BEGIN

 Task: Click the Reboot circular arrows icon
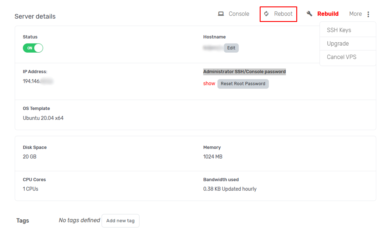coord(266,14)
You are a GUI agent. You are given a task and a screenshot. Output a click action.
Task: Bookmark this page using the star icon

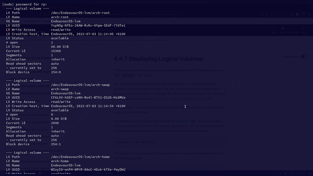tap(267, 14)
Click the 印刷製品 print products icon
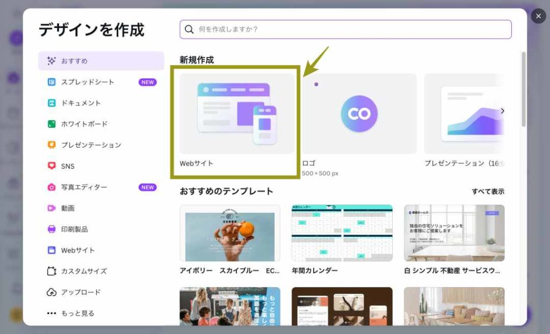Image resolution: width=550 pixels, height=334 pixels. [52, 229]
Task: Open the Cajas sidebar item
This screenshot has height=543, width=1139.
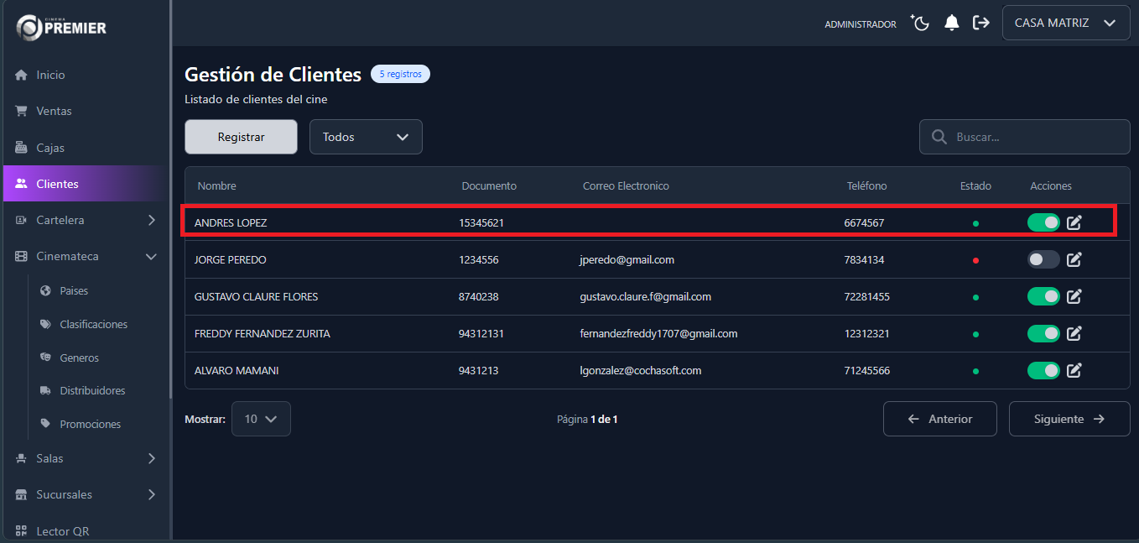Action: pyautogui.click(x=50, y=148)
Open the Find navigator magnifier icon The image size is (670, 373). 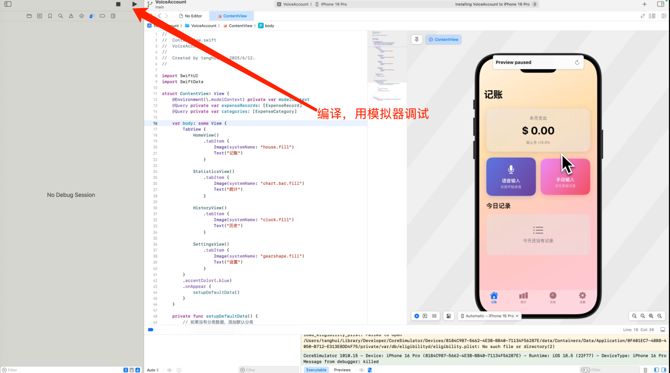[60, 16]
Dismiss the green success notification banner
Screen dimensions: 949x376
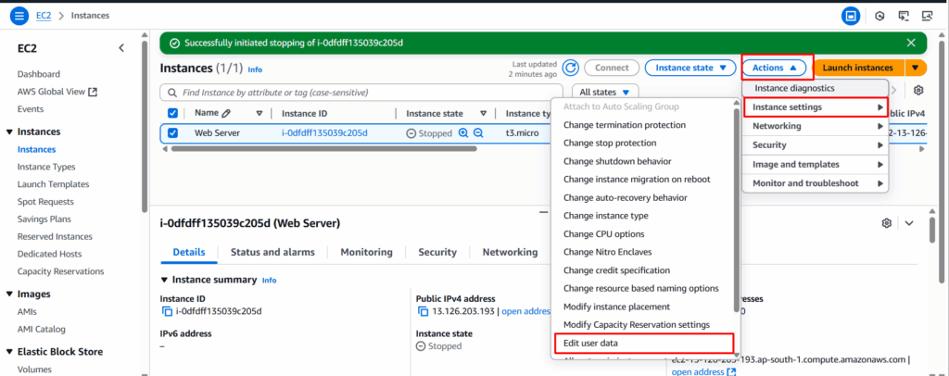[x=911, y=43]
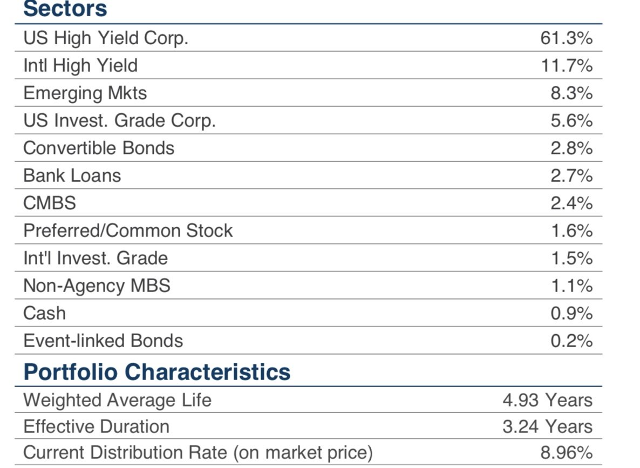Click the 8.96% current distribution rate value
The width and height of the screenshot is (640, 468).
pos(566,452)
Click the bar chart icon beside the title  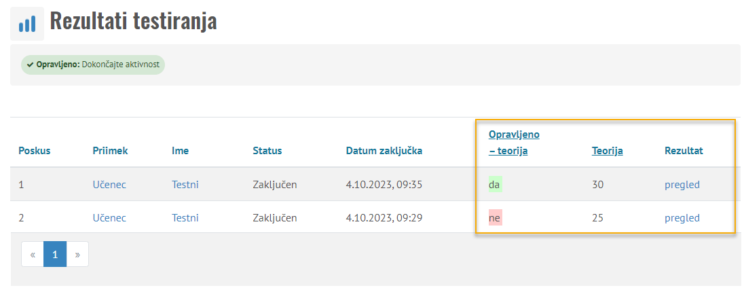[x=27, y=24]
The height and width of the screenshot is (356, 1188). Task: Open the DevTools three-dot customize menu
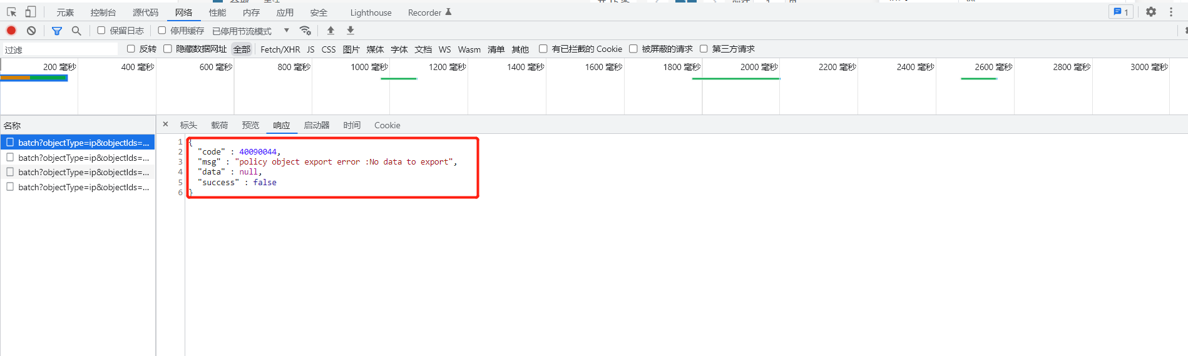tap(1171, 12)
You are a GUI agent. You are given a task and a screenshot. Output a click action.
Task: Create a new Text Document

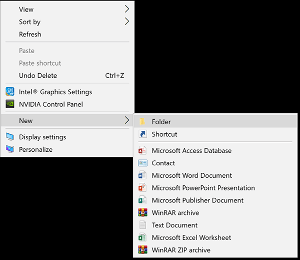pyautogui.click(x=175, y=225)
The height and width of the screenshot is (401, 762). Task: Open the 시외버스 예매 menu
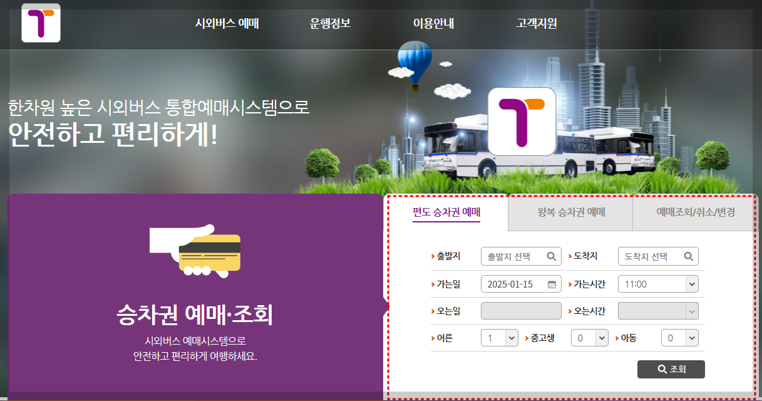tap(228, 23)
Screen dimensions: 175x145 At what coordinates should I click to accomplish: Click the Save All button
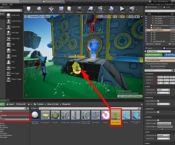pos(21,104)
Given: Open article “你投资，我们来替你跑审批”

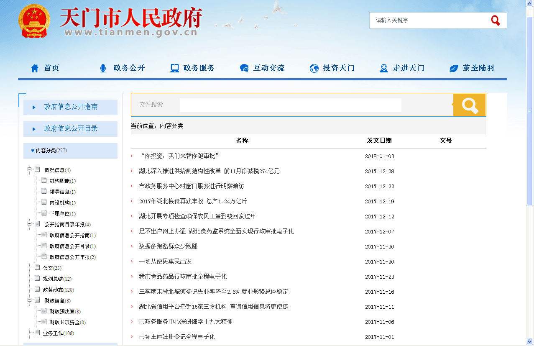Looking at the screenshot, I should pyautogui.click(x=179, y=156).
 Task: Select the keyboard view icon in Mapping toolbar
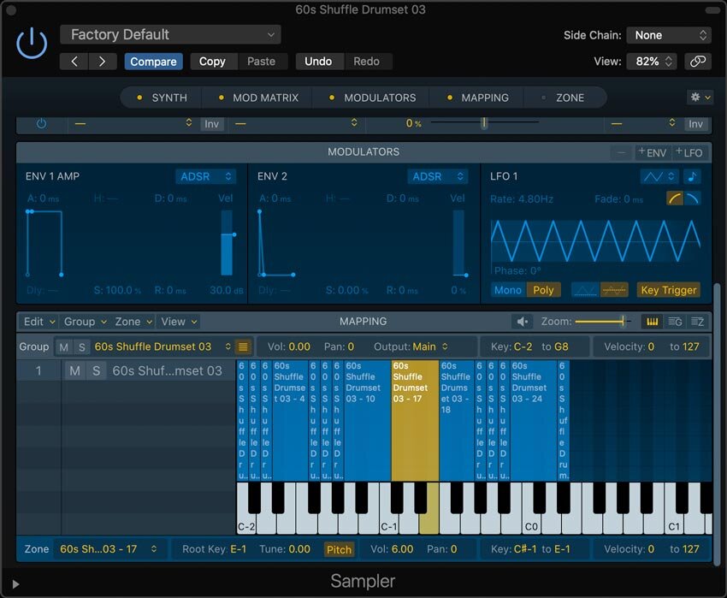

END

**Action item**
When you reach the line containing "The height and width of the screenshot is (401, 762)." in the records above, write out that line and every line after it through the end, exactly, but omit the pictures.

**Your solution**
The height and width of the screenshot is (401, 762). Task: Open the 시외버스 예매 menu
tap(228, 23)
Screen dimensions: 175x145 At what coordinates should I click to accomplish: Click the Save All button
pos(21,104)
Given: Open article “你投资，我们来替你跑审批”

Looking at the screenshot, I should pyautogui.click(x=179, y=156).
 Task: Select the keyboard view icon in Mapping toolbar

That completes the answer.